Selected passage
※

From: Johannes Weiner <hannes@cmpxchg.org>
To: "Huang, Ying" <ying.huang@intel.com>
Cc: linux-mm@kvack.org, Kaiyang Zhao <kaiyang2@cs.cmu.edu>,
Mel Gorman <mgorman@techsingularity.net>,
Vlastimil Babka <vbabka@suse.cz>,
David Rientjes <rientjes@google.com>,
linux-kernel@vger.kernel.org, kernel-team@fb.com
Subject: Re: [RFC PATCH 20/26] mm: vmscan: use compaction_suitable() check in kswapd
Date: Wed, 26 Apr 2023 11:22:06 -0400 [thread overview]
Message-ID: <20230426152206.GA30064@cmpxchg.org> (raw)
In-Reply-To: <87o7nbe8gg.fsf@yhuang6-desk2.ccr.corp.intel.com>
On Wed, Apr 26, 2023 at 09:30:23AM +0800, Huang, Ying wrote:
> Johannes Weiner <hannes@cmpxchg.org> writes:
>
> > On Tue, Apr 25, 2023 at 11:12:28AM +0800, Huang, Ying wrote:
> >> Johannes Weiner <hannes@cmpxchg.org> writes:
> >>
> >> > Kswapd currently bails on higher-order allocations with an open-coded
> >> > check for whether it's reclaimed the compaction gap.
> >> >
> >> > compaction_suitable() is the customary interface to coordinate reclaim
> >> > with compaction.
> >> >
> >> > Signed-off-by: Johannes Weiner <hannes@cmpxchg.org>
> >> > ---
> >> > mm/vmscan.c | 67 ++++++++++++++++++-----------------------------------
> >> > 1 file changed, 23 insertions(+), 44 deletions(-)
> >> >
> >> > diff --git a/mm/vmscan.c b/mm/vmscan.c
> >> > index ee8c8ca2e7b5..723705b9e4d9 100644
> >> > --- a/mm/vmscan.c
> >> > +++ b/mm/vmscan.c
> >> > @@ -6872,12 +6872,18 @@ static bool pgdat_balanced(pg_data_t *pgdat, int order, int highest_zoneidx)
> >> > if (!managed_zone(zone))
> >> > continue;
> >> >
> >> > + /* Allocation can succeed in any zone, done */
> >> > if (sysctl_numa_balancing_mode & NUMA_BALANCING_MEMORY_TIERING)

※

Data excerpt
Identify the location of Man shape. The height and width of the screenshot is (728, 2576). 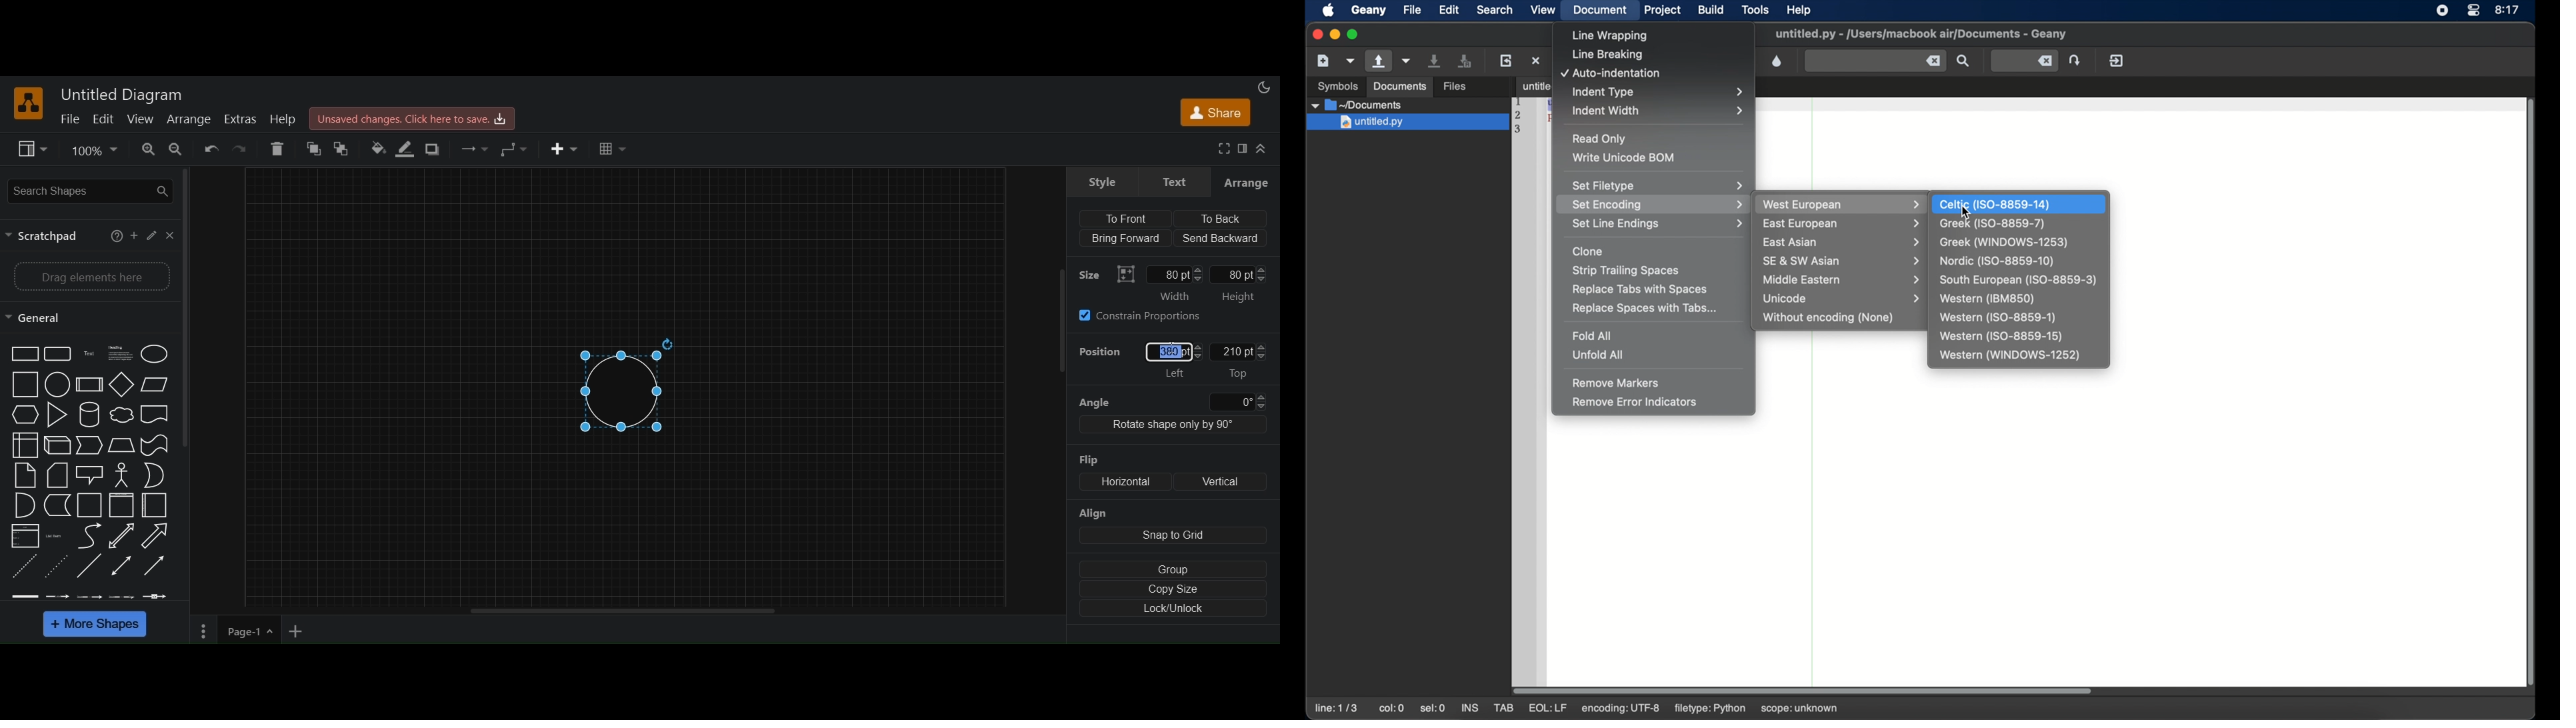
(122, 476).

※

Required task
Answer these questions about the kswapd patch email:
1. On what date was this reply sent?
2. Which interface does the patch description call the customary one for coordinating reclaim with compaction?
3. How many insertions and deletions does the diff summary report?
Nothing in the listing is needed here.

Exercise solution
1. Wednesday, April 26, 2023.
2. compaction_suitable().
3. 23 insertions and 44 deletions.